There is a recent news on the appointment of Chairman of the Board of Commissioner of one of the largest banks in Indonesia which previously the President Director/CEO of the company.
I will not be discussing whether this is allowable or not, or whether this is right or wrong. You can be the judge of it. I am trying to discuss the governance perspective of it, from an independency point of view.
In Indonesia, corporation adopt the two-board system approach, in where members of the Board of Directors (Direksi or Dewan Direktur) is equivalent to the Executive Director in a one-board system and members of the Board of Commissioners (Dewan Komisaris) is equivalent to Non-Executive Director in a one-board system.

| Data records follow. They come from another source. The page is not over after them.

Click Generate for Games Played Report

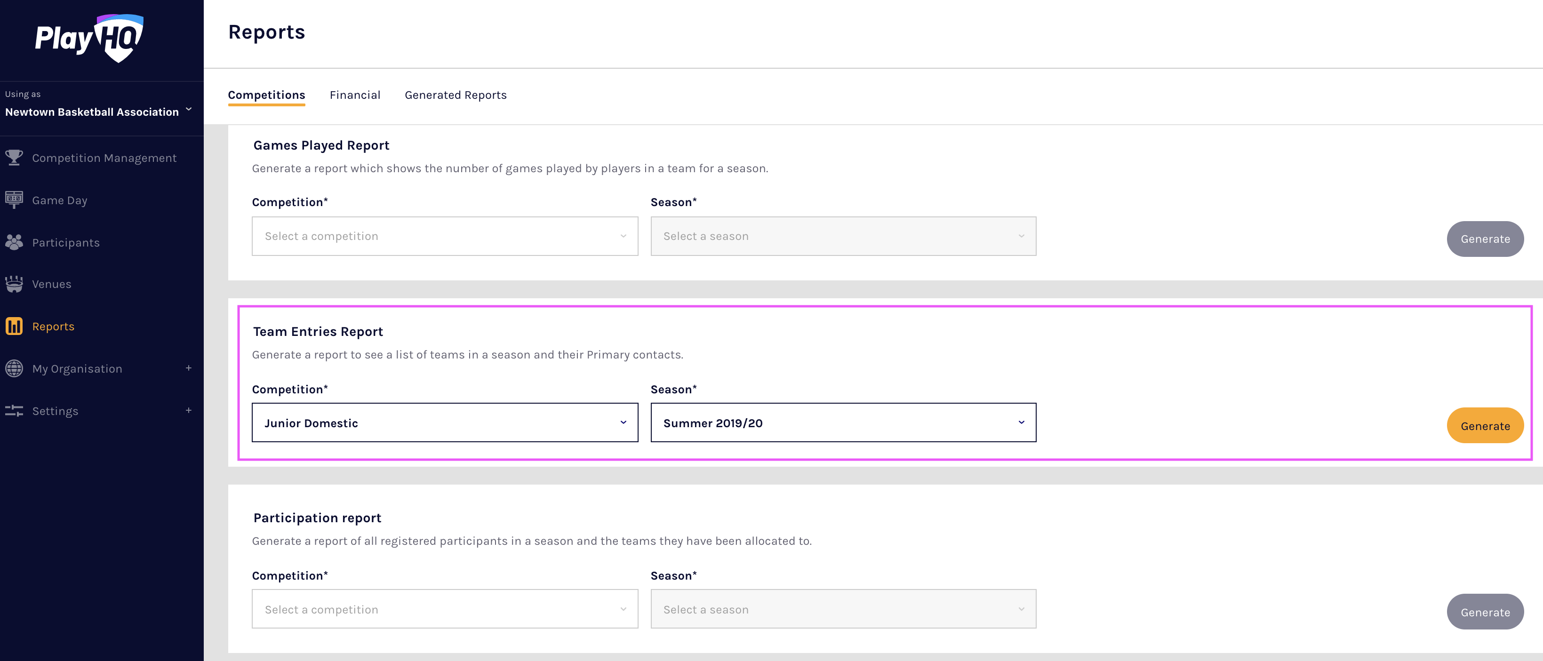[x=1484, y=239]
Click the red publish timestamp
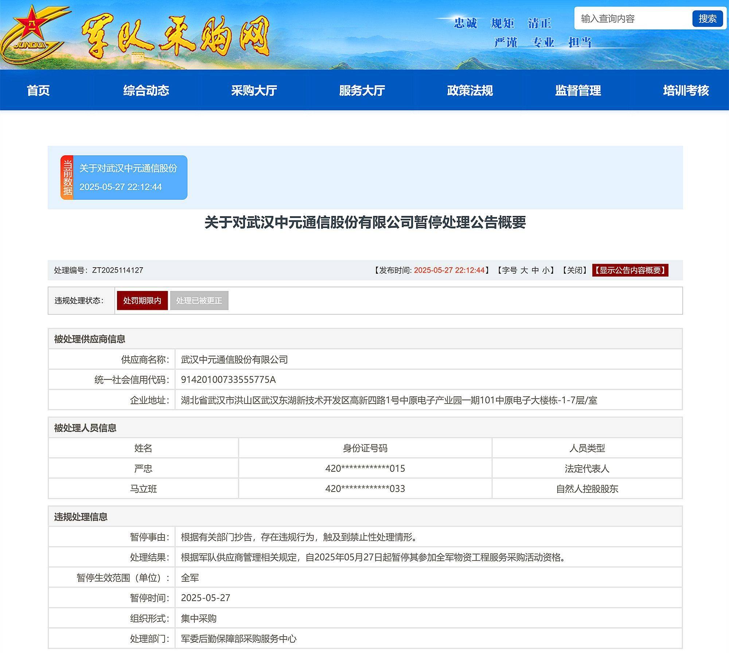This screenshot has height=653, width=729. pyautogui.click(x=449, y=270)
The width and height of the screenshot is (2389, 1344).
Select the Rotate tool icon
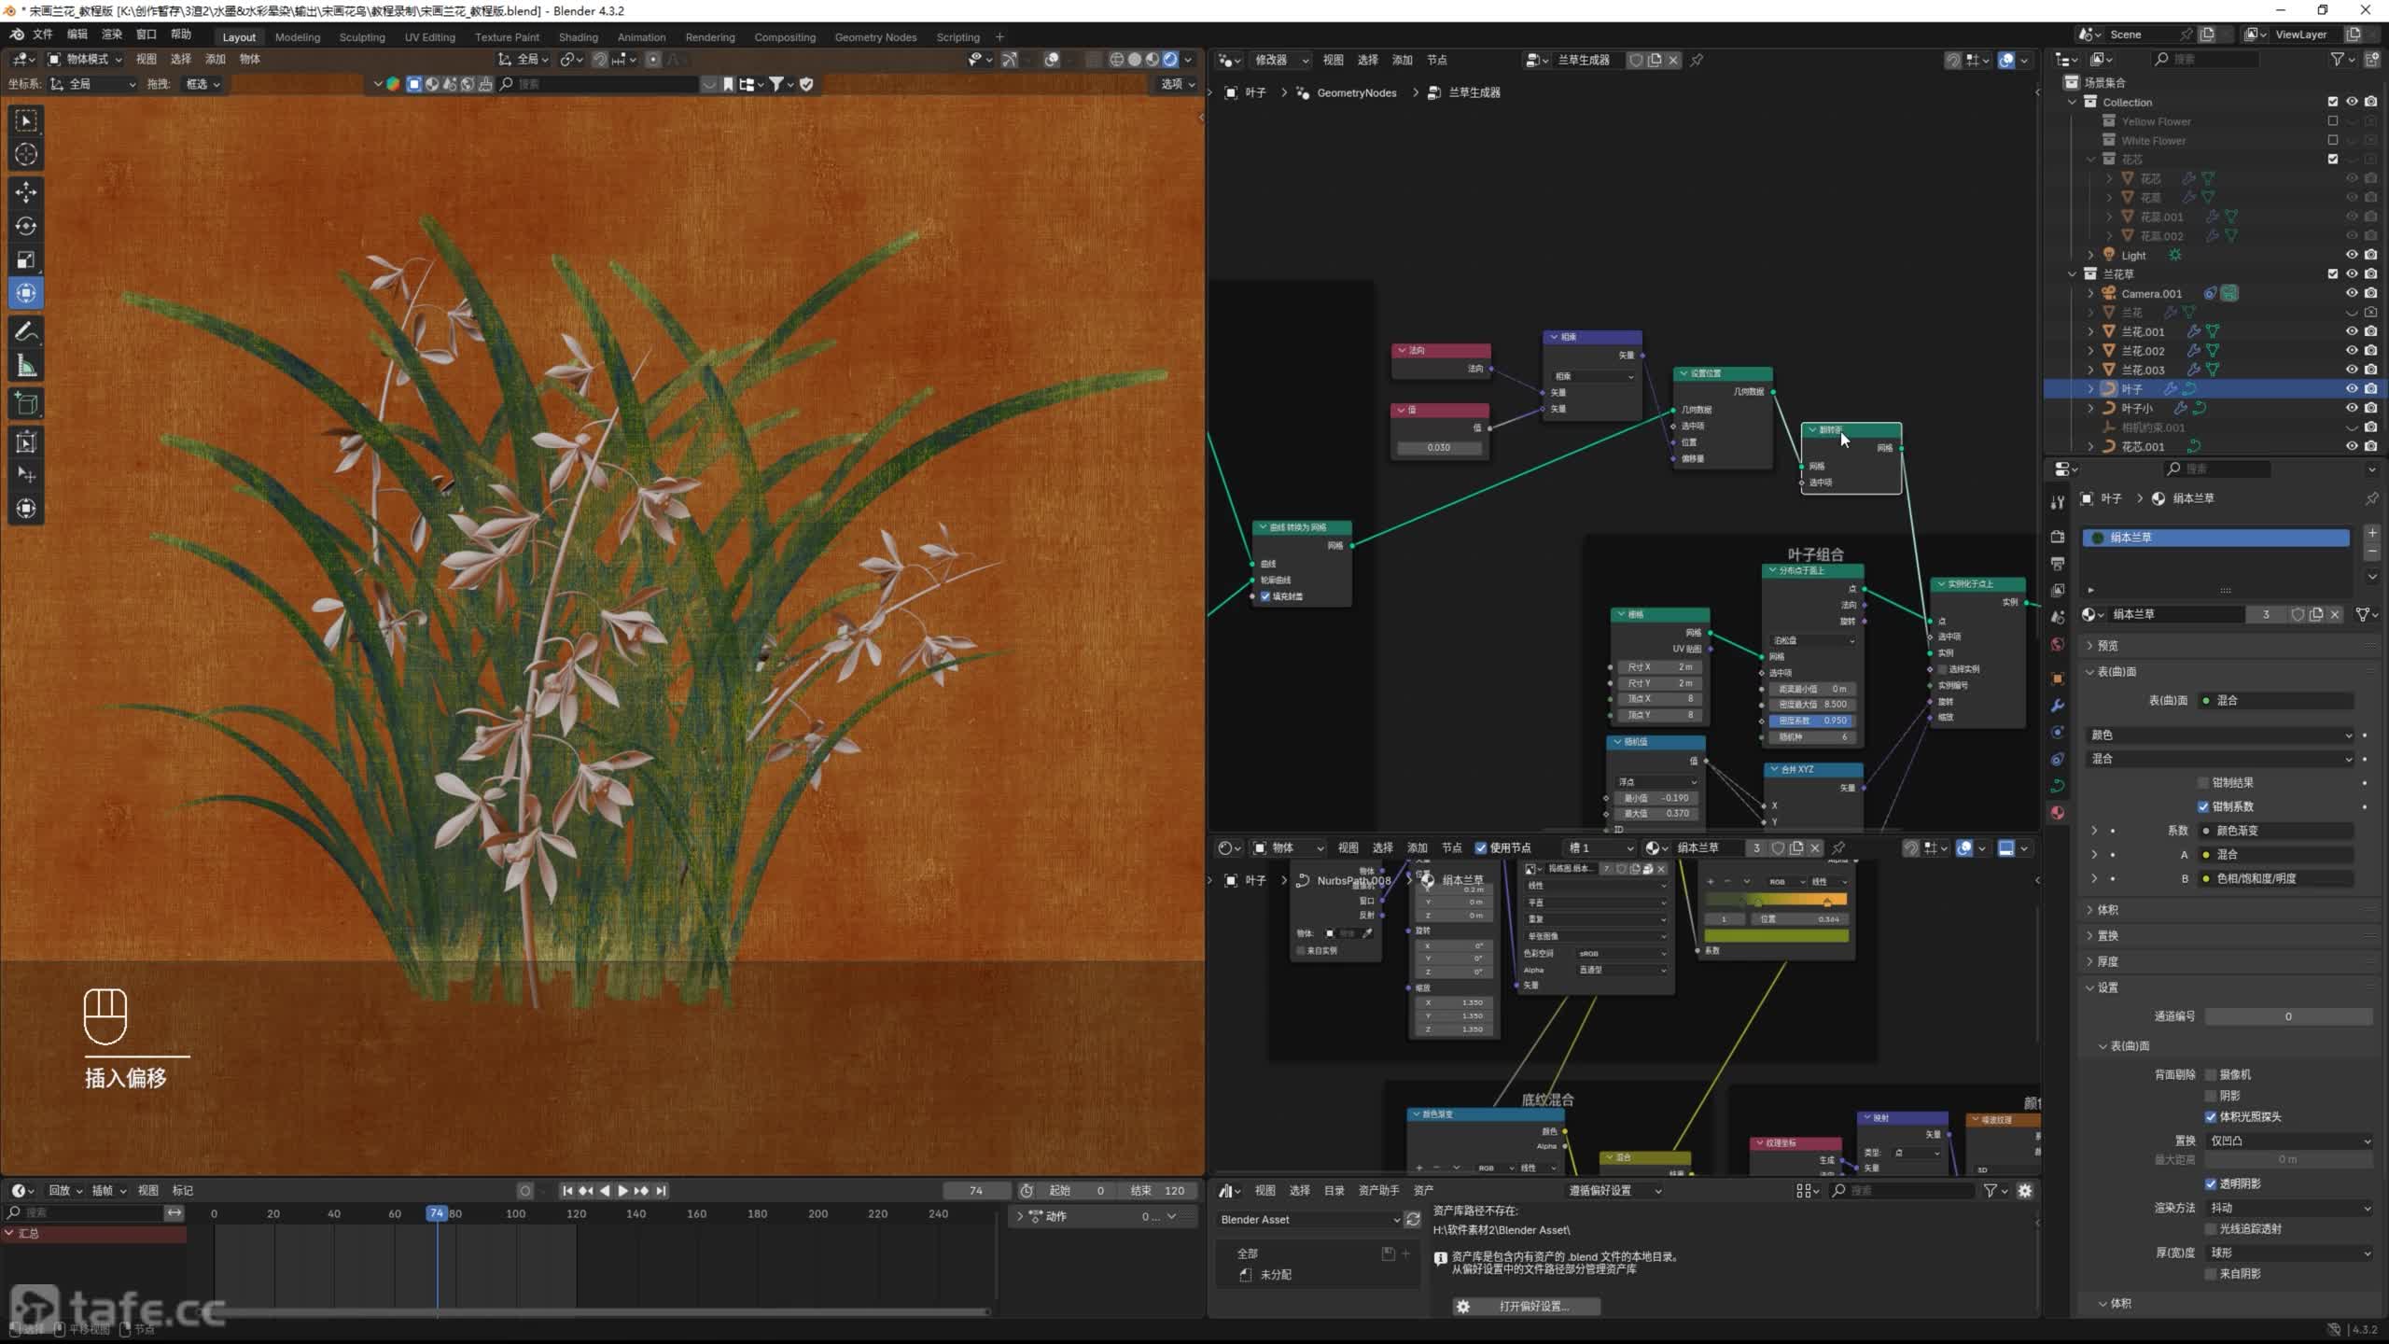point(26,226)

Based on Indonesia Company Law No.40 of Year 2007:
“Board of Directors” means an Organ of the Company with the sole authority and responsibility for the management of the Company in the best interest of the Company within the objectives and purposes of the Company, and represents the Company both within and outside the court of law under the articles of association.

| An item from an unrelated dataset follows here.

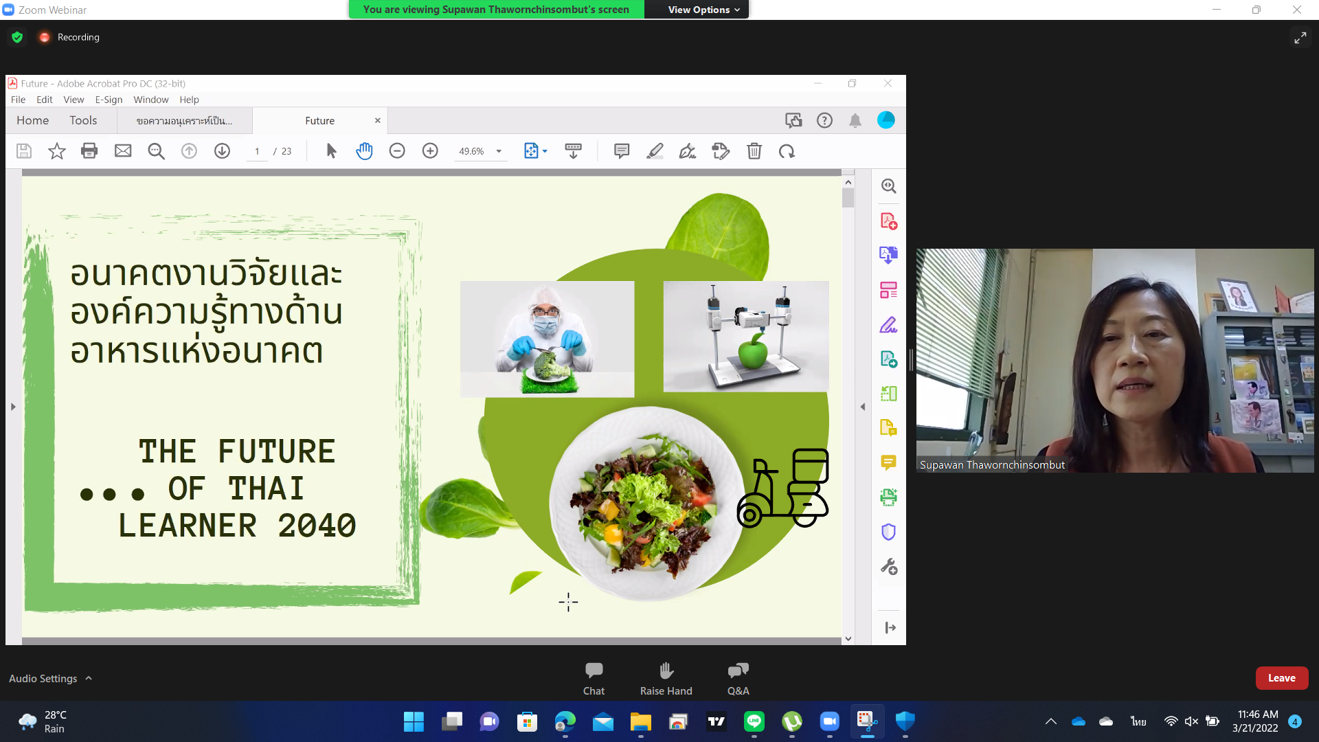This screenshot has height=742, width=1319.
Task: Select the Hand pan tool in Acrobat
Action: (364, 151)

“Board of Commissioners” means an Organ of the Company with duties to make general and/or specific supervision under the articles of association, as well as to provide advice to the Board of Directors.
Based on the that we can understand that Board of Commissioners is responsible in supervising and advising the Board of Directors.
Ideally as a supervising board, you would like for the board to be structured with majority independent members, but if that is not possible, at least the Chairman of the Board of Commissioner is strongly recommended to be independent.
To describe as “independent” carries with it a connotation that the person is not aligned with the interests of management or a substantial holder and can and will bring an independent judgement to bear on issues before the board. It is an appellation that gives great comfort to shareholders and not one that should be applied lightly.
A commissioner (non-executive director) of a listed entity should only be characterised and described as an independent if he or she is free of any interest, position or relationship that might influence, or reasonably be perceived to influence, in a material respect their capacity to bring an independent judgement to bear on issues before the board and to act in the best interests of the entity as a whole rather than in the interests of an individual shareholder or other party.
The ASEAN Corporate Governance Scorecard prohibit the CEO of listed entity to be Chairman (President Commissioner / Chairman of the Board of Commissioners) if a 3 years cooling period has not passed.
There is also guidance that we can use on factors relevant to assessing the independence recommended by ASX Corporate Governance Principles and Recommendations 4th edition 2019.
Examples of interests, positions and relationships that might raise issues about the independence of a director of an entity include if the person is, represents, or is or has been within the last three years an officer or employee of, or professional adviser to, a substantial holder;
Why is it important?
A person who represents or is or has been within the last three years an officer or employee of, or professional adviser to, a substantial holder is likely to have a bias towards the individual interests of that substantial holder rather than the interests of shareholders generally.
In auditor perspective, independency is mandatory. To ensure independence, auditor must refrain themselves from assessing the areas they previously manage, as it will create a self-review threat; that is to mitigate the risk of bias in the conclusion and opinion provided.
I am not opposing appointment of former CEO as Chairman prior 3 years period lapse. It is just that that person cannot be regarded as independent. Will it give or diminish value that the board can deliver? I think value is based on many things and not exclusively on independency.